§ **Work to be completed**: State how many lines in the data below contain the string "width". Give only the number.

....................

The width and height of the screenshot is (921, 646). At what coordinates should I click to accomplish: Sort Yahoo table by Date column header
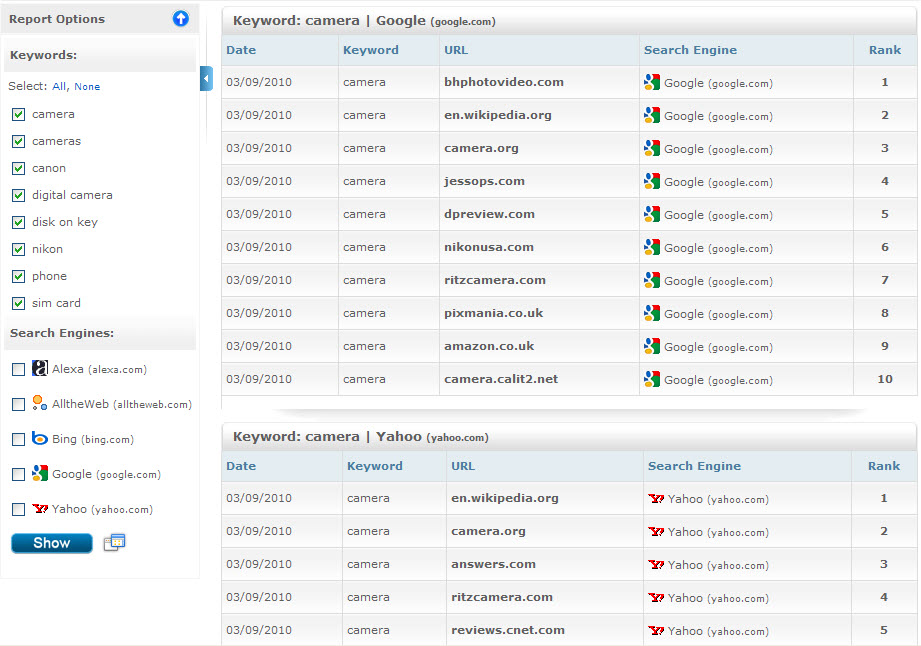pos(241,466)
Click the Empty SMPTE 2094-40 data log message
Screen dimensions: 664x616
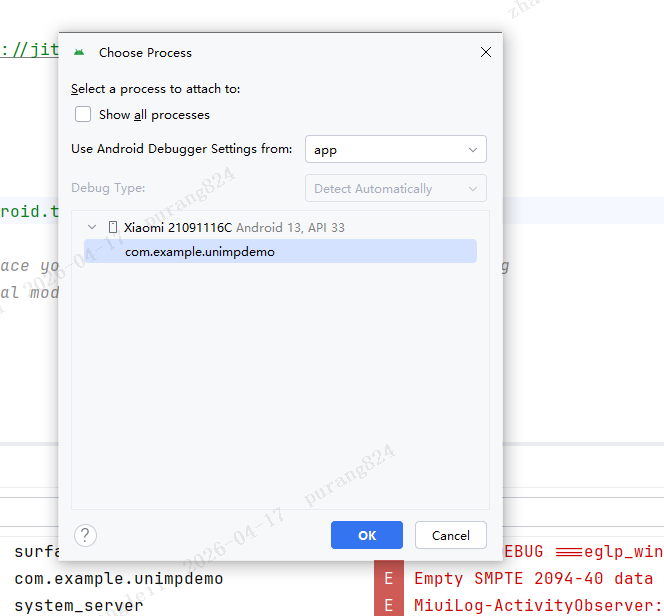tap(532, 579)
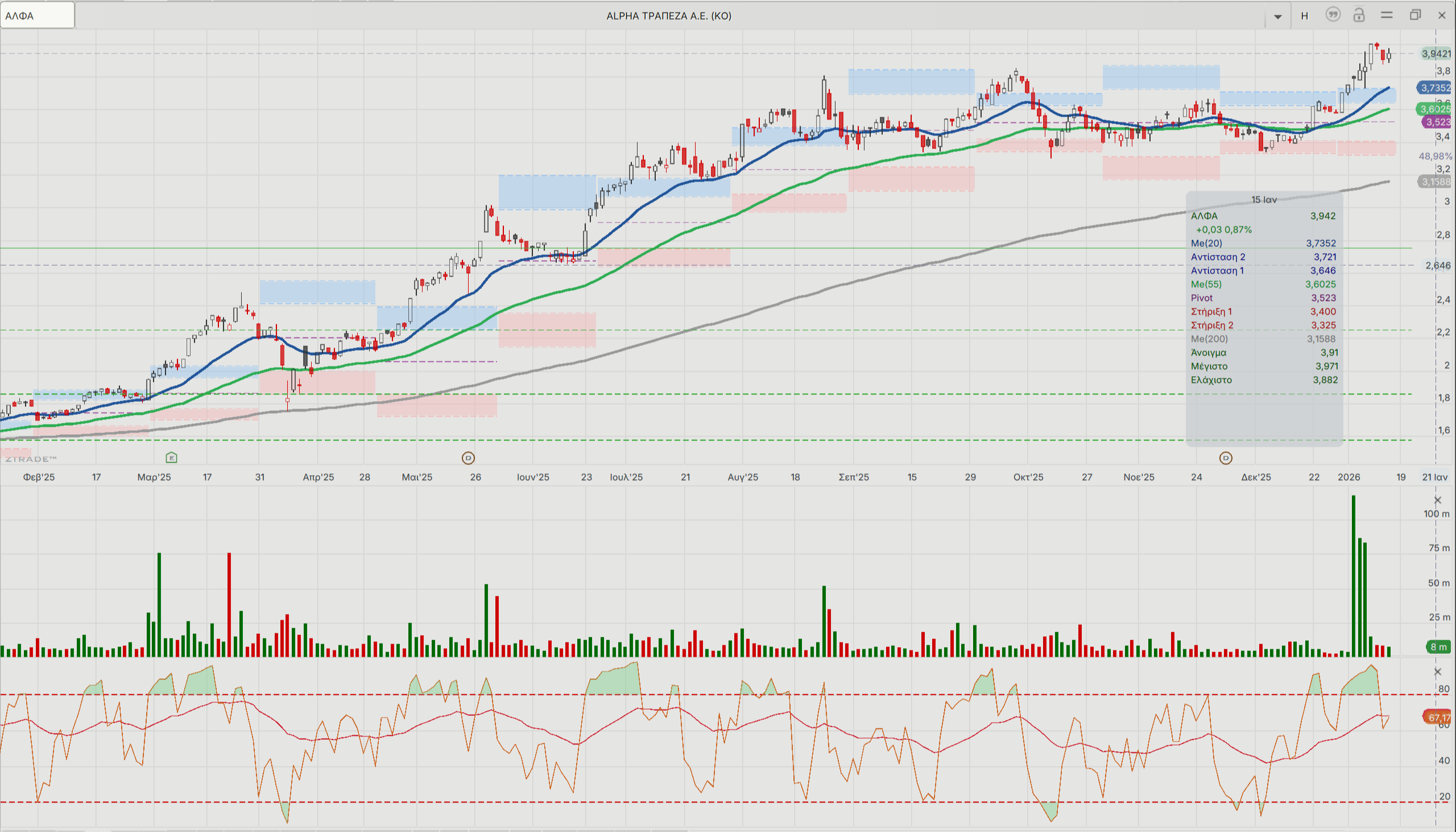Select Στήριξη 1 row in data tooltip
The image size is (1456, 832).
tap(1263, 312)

....................

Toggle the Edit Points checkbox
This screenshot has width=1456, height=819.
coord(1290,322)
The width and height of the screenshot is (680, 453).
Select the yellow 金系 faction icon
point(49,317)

....................

§ **Written reply**: 3